The challenge offered three Google‑provided AIs; I chose Antigravity—mostly because I liked the name (no judgment, right?).

After watching the introduction video on the Antigravity website, I learned that its workflow is broken down into:

  • Implementation plan
  • Pre‑requisites
  • Proposed architecture
  • Implementation steps
  • Verification plan

Key Concepts & Choices for the Front‑end App

Frontend stack

  • Next.js – I wanted to get more familiar with it, so I picked it on purpose.
  • TypeScript

Key concepts

  • Easy to change
  • Separation of concerns
  • MVC architecture
  • Attractive UI
  • Feature‑based layout (Atomic Design)

Experience / Journey

Below are some moments that made me reflect on different AI approaches.

Downgrading Node version

Next.js required a newer Node version than the one I had installed. Instead of suggesting an upgrade, the AI tried to downgrade Next.js (I stopped it).
Why didn’t it propose upgrading Node?

Accessing web pages

I gave the AI public links to my GitHub and LinkedIn profiles. It opened a browser, fetched the information, and used it in the generated code. That was impressive to watch.

All entities in a single file

The AI’s first solution placed all entities in one file. This “cheap” and “compact” approach is common for the model, but it’s not ideal for larger codebases. Remember: the AI can read an entire repo instantly; we cannot.

Atomic Design… literally

I mentioned Atomic Design in the pre‑requisites, but the AI created a literal folder structure that mirrored the terminology:

Atomic Design folder structure

I wanted the benefits of Atomic Design without the literal folder names; a more organic separation felt better.

Component delegation

Because I’m still learning Next.js, I wasn’t sure how components should be organized. After several iterations, the AI suggested a component‑delegation pattern, which turned out to be a clean solution I really liked.

AI Workflow

Antigravity’s workflow consists of two or three steps, each represented as a markdown file that requires my approval.

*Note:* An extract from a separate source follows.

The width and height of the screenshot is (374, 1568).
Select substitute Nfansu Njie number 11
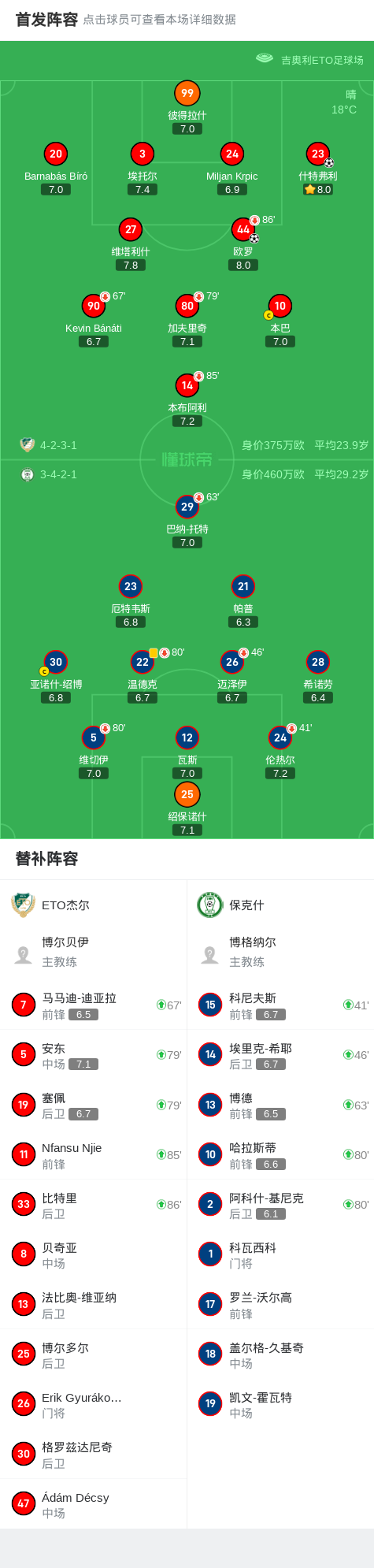click(94, 1155)
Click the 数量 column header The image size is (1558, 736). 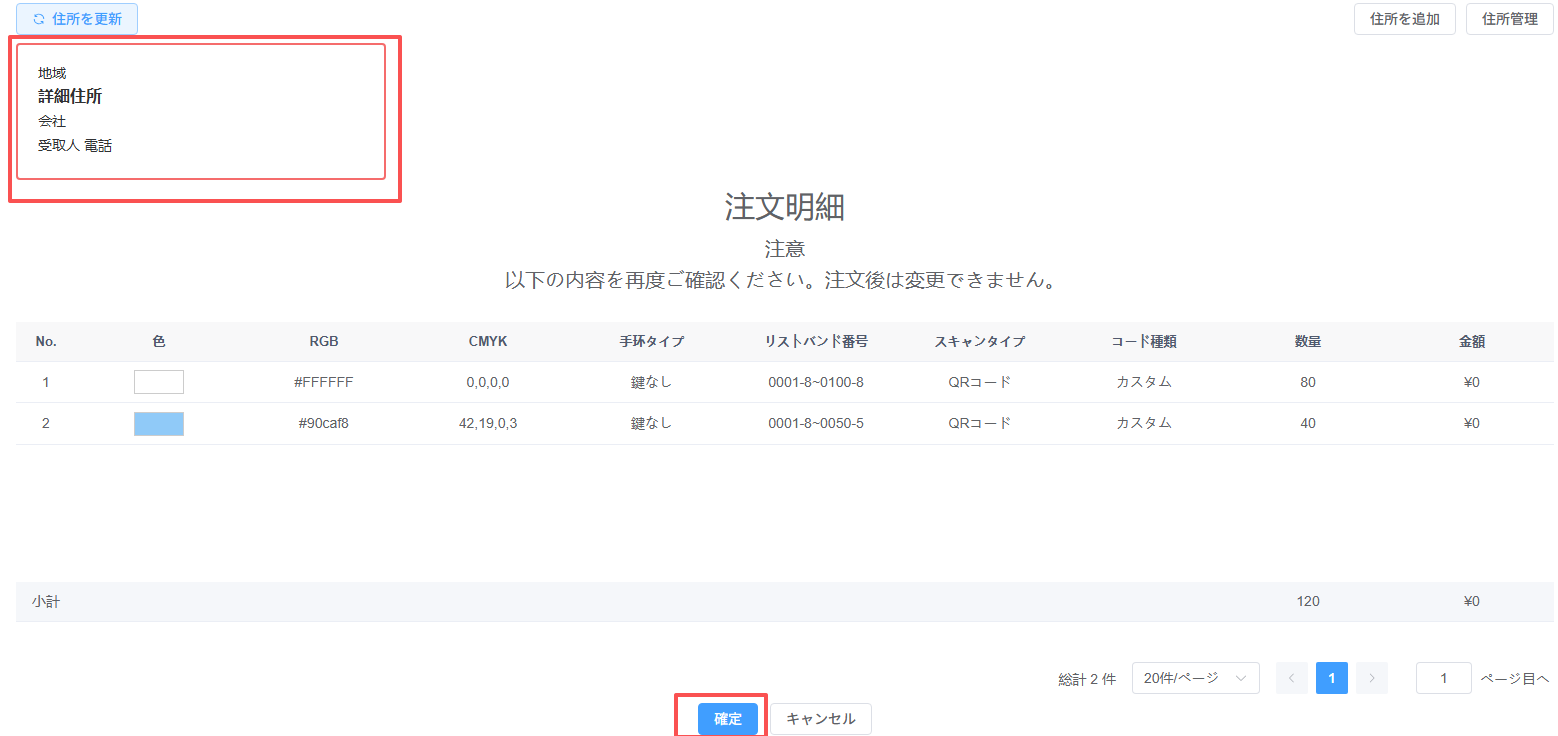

  1. Proposal – The AI presents a markdown file with ideas, options, and a pros/cons list for each choice.
  2. Implementation plan – Before any code is written, the AI shows a detailed plan: the steps it will take and the goal of each action.
    Having this visibility gave me confidence in what the AI was thinking.
  3. Walk‑through – After I approve the plan, the AI executes it, and I can review the implemented code and final result.

Overall, this staged approach feels far safer than a “black‑box” generation followed by a single review at the end.

Result

Below is a screenshot of the finished application:

Portfolio screenshot

Architecture Overview

  • app/ – Contains the pages (Next.js routing).
  • components/ – UI pieces, organized by feature (following the feature‑based/Atomic Design approach).
  • models/ – Domain entities (e.g., Resume, Experience).
  • services/ & data/ – A mocked JSON file holds my resume data:
Resume
 ├─ Basic info
 ├─ Experiences
 ├─ Education
 └─ Extras

I kept the data local for now, but the structure makes it trivial to swap in an API later and generate the profile automatically.

Final Thoughts

In the end, the experience was fun and educational. I learned a lot about:

  • Antigravity AI’s structured workflow
  • Next.js (including TypeScript)
  • Deploying on Google Cloud Run

When we expose ourselves to challenges, the more we sharpen our minds and skills. Antigravity surprised me; the implementation‑plan step was a particularly cool idea.

I bought a domain and linked it to my portfolio using Google Cloud—it was pretty easy. I also dug a bit into TurboPack, a fast compiler written in Rust.

Even though I didn’t spend a lot of time on the challenge, I had fun and finally built the portfolio that’s been on my to‑do list for ages.

I’ve also found a distraction‑free text editor that I highly recommend for jotting down ideas.